§ **TASK TO CARRY OUT**
The answer should be each line from the entries below that has the word "axis" in it.

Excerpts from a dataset
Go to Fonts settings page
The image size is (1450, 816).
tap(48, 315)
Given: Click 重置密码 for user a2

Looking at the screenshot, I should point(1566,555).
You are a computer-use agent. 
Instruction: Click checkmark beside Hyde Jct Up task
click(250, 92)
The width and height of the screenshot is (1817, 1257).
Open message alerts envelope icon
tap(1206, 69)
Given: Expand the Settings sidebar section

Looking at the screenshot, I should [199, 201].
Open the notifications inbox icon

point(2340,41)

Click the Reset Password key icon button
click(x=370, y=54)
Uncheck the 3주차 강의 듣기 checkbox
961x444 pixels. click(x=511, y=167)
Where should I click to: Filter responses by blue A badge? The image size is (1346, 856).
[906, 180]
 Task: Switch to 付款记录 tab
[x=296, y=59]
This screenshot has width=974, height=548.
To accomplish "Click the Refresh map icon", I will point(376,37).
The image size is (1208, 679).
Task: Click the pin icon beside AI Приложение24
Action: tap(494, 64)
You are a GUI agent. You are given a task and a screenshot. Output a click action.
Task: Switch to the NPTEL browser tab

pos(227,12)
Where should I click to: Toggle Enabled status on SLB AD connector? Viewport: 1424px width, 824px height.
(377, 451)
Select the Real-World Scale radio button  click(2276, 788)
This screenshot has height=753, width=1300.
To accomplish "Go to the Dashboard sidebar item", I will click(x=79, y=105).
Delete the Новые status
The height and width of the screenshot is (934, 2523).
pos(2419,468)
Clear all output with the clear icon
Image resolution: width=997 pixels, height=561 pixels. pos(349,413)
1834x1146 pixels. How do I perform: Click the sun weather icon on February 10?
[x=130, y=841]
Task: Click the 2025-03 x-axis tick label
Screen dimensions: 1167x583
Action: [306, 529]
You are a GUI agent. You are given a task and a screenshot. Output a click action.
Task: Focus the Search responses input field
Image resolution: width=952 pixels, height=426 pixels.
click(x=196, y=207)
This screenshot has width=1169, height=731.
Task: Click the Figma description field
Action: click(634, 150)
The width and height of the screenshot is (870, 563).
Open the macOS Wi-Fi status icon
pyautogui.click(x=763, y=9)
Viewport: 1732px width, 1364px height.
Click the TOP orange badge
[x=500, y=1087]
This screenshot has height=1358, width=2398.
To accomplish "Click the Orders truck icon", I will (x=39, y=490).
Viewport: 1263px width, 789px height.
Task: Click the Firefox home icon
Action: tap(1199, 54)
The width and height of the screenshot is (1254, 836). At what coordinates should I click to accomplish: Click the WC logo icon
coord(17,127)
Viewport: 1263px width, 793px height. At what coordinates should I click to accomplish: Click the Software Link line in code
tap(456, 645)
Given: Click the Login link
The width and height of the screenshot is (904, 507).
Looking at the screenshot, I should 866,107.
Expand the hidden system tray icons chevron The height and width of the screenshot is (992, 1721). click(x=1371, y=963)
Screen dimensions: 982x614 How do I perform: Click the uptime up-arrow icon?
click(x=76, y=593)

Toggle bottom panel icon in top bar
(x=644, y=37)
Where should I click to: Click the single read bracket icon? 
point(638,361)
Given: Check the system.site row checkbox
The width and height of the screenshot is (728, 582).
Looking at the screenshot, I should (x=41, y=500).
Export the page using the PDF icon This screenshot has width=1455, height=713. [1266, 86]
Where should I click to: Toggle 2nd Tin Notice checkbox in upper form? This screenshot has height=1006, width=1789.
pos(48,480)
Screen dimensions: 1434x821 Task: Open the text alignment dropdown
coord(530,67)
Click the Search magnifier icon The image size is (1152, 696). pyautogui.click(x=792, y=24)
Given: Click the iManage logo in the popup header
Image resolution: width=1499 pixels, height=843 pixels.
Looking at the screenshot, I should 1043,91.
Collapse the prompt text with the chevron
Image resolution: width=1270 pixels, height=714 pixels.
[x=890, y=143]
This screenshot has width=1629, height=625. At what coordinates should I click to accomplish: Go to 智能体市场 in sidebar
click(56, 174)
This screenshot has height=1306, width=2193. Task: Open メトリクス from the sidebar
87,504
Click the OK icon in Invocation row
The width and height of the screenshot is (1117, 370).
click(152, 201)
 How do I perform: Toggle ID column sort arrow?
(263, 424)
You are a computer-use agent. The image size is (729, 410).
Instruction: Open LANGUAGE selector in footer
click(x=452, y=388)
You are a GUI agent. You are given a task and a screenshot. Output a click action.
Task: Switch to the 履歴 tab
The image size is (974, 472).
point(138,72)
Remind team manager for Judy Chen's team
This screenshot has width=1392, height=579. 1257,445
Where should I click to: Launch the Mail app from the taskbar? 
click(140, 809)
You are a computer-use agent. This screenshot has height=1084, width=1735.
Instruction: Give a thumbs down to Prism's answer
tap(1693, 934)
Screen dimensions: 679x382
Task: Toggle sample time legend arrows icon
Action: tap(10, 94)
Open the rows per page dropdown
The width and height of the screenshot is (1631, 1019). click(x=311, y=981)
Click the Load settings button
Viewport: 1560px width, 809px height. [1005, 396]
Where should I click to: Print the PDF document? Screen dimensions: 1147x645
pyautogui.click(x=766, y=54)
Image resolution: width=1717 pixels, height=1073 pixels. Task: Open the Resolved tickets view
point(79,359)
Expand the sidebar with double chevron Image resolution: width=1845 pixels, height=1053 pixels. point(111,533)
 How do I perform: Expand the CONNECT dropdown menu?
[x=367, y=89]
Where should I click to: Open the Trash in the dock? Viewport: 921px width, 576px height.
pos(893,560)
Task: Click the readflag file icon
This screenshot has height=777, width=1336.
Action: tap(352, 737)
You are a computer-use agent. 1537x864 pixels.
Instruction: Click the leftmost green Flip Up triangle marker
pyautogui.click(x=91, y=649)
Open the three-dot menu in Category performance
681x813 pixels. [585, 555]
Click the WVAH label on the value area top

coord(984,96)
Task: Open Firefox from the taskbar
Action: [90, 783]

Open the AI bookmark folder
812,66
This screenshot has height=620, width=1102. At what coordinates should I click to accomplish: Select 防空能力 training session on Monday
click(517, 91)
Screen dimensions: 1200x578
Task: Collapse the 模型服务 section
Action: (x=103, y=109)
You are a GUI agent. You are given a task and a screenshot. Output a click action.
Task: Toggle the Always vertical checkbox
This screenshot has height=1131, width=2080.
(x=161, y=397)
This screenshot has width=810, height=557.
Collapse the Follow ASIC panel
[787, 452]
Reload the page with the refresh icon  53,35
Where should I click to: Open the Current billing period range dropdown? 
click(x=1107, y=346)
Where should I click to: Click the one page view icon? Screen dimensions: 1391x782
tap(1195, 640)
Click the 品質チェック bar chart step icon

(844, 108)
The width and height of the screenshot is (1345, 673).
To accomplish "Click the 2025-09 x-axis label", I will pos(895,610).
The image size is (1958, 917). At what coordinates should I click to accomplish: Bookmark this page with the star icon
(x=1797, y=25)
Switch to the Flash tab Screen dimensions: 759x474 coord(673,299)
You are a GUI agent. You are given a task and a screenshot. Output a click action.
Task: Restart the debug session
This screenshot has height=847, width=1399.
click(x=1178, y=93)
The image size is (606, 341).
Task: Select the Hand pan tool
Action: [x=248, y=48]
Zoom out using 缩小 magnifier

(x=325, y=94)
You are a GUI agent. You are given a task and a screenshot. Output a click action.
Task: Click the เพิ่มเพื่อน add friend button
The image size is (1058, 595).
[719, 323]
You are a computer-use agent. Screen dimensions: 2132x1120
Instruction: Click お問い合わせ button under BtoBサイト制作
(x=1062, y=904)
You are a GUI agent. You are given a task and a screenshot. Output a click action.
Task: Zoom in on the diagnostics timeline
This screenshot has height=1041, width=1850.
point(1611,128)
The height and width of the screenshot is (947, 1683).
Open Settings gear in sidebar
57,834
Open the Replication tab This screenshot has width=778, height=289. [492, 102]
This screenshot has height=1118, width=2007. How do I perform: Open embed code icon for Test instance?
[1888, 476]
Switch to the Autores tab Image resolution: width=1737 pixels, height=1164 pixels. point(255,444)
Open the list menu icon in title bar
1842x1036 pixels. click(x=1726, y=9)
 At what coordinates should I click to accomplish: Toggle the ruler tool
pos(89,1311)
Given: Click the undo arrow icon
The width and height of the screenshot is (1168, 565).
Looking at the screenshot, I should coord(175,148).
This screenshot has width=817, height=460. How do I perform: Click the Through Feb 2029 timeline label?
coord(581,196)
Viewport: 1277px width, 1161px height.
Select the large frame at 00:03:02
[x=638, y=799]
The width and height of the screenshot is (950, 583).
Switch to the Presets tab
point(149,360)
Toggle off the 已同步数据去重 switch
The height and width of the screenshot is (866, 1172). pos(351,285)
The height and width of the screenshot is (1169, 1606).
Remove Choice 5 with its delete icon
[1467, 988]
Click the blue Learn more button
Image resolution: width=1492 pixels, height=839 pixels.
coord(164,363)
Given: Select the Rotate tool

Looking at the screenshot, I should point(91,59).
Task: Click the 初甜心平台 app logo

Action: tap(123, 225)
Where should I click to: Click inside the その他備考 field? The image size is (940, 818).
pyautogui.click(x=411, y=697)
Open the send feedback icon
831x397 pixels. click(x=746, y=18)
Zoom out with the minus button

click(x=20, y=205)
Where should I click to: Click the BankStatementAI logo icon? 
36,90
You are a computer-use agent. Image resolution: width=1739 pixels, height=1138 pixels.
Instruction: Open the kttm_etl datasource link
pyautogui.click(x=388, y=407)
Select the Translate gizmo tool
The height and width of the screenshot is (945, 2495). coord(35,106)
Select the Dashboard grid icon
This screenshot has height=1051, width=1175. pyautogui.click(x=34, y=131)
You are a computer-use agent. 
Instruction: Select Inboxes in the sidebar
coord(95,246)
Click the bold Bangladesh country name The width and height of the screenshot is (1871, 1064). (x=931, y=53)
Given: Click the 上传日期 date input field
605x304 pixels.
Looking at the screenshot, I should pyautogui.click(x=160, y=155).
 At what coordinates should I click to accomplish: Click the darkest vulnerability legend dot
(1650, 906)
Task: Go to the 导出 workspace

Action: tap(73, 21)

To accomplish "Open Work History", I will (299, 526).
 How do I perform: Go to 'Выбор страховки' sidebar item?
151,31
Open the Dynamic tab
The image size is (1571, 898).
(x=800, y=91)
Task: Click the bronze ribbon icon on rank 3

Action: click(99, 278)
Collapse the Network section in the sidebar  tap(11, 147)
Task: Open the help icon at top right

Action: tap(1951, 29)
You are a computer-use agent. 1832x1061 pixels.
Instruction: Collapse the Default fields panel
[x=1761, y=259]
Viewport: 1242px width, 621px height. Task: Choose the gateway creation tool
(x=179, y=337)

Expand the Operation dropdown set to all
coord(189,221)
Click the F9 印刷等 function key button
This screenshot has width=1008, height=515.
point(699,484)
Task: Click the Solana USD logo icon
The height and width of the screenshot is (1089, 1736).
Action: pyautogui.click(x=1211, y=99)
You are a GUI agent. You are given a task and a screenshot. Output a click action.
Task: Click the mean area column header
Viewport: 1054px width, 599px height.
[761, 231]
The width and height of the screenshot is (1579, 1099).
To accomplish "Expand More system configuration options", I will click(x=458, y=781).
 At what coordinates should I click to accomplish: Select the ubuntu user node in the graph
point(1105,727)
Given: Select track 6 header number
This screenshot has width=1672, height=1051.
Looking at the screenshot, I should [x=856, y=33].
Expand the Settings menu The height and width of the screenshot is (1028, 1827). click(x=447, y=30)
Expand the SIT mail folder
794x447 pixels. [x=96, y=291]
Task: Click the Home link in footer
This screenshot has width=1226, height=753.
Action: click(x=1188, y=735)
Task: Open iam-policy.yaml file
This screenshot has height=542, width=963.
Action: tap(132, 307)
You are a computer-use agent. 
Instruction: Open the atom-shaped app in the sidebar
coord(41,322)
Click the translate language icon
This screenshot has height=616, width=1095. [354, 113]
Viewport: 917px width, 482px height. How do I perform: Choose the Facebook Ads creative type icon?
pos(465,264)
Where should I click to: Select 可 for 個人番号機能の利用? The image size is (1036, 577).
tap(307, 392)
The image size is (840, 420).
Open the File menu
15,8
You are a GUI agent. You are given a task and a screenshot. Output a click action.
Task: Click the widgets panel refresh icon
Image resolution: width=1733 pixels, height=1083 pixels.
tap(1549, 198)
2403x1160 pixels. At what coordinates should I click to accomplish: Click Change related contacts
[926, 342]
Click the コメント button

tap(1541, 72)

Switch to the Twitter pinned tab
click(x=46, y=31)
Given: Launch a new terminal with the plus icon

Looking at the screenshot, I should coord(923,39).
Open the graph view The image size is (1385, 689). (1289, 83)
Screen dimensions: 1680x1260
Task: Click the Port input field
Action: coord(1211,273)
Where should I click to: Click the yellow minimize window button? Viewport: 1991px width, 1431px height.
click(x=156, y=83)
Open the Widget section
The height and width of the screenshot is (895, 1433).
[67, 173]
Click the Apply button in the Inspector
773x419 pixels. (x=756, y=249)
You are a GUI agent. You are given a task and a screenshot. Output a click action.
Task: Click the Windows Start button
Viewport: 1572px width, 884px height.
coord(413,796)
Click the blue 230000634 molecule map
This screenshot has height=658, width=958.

§ **OUTPUT OF THE TASK**
Task: Click the 2025-03 x-axis tick label
To accomplish "Click the 2025-09 x-axis label", I will pos(895,610).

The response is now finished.